(PROVIDED ENTRIES begins)

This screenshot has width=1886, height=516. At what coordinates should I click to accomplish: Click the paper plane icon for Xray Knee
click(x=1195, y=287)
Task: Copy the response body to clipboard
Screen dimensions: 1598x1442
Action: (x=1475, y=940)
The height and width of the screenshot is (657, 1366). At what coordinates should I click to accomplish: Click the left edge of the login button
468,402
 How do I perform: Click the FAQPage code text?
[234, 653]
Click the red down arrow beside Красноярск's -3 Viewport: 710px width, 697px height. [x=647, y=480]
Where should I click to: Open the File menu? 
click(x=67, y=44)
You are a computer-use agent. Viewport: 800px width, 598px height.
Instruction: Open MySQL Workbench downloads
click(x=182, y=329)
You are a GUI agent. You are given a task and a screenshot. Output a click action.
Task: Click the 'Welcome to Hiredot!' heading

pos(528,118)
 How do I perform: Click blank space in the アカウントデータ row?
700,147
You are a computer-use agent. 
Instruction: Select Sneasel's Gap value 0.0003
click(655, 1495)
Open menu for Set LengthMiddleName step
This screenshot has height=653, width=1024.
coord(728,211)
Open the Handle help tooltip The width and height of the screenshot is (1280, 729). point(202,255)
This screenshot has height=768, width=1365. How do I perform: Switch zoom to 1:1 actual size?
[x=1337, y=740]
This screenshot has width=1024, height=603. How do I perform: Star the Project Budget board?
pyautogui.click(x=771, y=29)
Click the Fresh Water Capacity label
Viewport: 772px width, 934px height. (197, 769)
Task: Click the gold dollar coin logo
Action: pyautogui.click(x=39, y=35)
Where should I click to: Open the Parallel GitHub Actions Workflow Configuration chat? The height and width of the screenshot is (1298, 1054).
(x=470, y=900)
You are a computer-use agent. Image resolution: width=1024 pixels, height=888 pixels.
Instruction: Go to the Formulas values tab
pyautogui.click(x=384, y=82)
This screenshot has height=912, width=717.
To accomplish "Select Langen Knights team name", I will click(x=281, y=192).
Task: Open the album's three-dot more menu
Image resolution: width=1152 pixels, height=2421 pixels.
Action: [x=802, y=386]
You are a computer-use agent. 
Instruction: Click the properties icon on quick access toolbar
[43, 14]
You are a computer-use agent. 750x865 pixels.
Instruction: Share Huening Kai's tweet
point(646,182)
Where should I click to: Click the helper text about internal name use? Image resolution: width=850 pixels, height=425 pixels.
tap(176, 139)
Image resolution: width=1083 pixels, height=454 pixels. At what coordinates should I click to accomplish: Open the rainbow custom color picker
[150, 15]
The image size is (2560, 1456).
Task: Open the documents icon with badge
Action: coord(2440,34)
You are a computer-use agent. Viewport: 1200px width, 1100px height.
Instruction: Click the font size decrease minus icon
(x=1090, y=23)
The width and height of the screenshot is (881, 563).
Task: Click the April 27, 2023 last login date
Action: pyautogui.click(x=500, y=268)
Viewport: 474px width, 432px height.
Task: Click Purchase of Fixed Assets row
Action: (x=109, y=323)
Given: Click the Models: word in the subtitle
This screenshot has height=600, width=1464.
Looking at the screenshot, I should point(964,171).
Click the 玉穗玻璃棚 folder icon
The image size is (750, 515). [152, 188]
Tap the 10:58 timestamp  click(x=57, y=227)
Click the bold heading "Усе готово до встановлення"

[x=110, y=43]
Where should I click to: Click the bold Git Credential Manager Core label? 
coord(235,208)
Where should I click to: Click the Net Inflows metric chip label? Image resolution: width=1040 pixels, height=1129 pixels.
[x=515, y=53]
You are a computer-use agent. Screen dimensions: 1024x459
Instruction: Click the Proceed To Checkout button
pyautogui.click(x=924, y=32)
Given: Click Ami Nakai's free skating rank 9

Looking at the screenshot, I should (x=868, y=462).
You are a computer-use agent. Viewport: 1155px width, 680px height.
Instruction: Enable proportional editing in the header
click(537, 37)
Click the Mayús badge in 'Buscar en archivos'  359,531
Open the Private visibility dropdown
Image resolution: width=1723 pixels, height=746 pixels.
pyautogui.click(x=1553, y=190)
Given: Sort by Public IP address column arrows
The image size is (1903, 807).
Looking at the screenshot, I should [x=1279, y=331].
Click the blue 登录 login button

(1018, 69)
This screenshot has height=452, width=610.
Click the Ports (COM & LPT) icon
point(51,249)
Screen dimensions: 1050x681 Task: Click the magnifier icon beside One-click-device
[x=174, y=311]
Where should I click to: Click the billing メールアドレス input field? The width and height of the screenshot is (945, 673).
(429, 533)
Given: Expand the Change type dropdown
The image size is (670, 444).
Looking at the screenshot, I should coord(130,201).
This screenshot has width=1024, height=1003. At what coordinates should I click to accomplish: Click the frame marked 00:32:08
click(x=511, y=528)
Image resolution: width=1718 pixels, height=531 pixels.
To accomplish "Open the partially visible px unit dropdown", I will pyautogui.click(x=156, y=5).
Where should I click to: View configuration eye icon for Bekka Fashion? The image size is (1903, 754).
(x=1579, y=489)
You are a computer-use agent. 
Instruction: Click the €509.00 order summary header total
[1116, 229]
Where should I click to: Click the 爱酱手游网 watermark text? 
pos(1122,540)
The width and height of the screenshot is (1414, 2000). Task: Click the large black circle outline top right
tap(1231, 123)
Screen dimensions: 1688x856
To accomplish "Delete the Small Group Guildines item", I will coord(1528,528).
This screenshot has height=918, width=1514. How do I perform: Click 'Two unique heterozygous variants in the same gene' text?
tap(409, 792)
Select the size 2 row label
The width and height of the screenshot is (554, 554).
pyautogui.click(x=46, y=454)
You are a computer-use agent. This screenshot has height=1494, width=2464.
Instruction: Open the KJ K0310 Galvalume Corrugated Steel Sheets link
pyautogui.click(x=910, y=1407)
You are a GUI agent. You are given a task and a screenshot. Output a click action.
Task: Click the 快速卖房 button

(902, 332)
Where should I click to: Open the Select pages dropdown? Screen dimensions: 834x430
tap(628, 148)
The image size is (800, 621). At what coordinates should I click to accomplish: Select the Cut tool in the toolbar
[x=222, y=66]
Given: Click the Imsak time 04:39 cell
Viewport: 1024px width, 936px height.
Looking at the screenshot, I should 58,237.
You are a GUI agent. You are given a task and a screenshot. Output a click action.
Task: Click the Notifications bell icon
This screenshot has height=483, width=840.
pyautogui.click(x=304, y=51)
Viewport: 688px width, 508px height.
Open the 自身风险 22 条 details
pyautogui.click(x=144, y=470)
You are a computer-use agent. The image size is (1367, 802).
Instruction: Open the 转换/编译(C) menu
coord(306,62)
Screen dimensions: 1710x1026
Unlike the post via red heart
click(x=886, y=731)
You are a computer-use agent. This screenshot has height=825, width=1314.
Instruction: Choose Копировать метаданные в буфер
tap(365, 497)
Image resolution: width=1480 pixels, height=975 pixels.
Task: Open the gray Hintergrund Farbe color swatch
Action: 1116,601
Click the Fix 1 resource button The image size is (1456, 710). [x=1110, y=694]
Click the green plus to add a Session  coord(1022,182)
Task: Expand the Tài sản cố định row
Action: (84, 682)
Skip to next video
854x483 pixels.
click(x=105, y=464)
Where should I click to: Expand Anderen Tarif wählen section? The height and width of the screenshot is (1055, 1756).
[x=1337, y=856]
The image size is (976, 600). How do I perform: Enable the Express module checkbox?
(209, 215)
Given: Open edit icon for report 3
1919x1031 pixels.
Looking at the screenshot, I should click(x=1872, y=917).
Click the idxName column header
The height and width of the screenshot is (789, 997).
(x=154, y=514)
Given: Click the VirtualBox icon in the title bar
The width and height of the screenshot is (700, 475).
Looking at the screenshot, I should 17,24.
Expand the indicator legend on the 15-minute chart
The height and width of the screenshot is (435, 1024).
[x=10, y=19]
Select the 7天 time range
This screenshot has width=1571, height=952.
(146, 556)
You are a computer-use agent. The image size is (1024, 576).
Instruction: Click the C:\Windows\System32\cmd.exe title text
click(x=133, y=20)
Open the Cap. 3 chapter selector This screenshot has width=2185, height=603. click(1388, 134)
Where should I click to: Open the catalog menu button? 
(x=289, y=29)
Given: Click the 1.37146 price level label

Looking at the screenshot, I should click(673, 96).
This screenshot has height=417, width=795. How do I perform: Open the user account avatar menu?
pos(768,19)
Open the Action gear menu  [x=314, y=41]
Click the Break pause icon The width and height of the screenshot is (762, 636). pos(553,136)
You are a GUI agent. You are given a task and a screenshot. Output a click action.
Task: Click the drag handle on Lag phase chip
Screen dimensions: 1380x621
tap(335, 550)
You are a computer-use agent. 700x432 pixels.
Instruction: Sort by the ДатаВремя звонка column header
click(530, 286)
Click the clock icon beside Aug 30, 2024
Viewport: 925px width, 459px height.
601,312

(PROVIDED ENTRIES ends)

_EXERCISE DETAILS_: Wherever a line contains the string "will", copy that line from the data.

_TASK RESULT_:
To accomplish "Select Langen Knights team name", I will click(x=281, y=192).
To accomplish "Open the partially visible px unit dropdown", I will pyautogui.click(x=156, y=5).
To accomplish "Delete the Small Group Guildines item", I will coord(1528,528).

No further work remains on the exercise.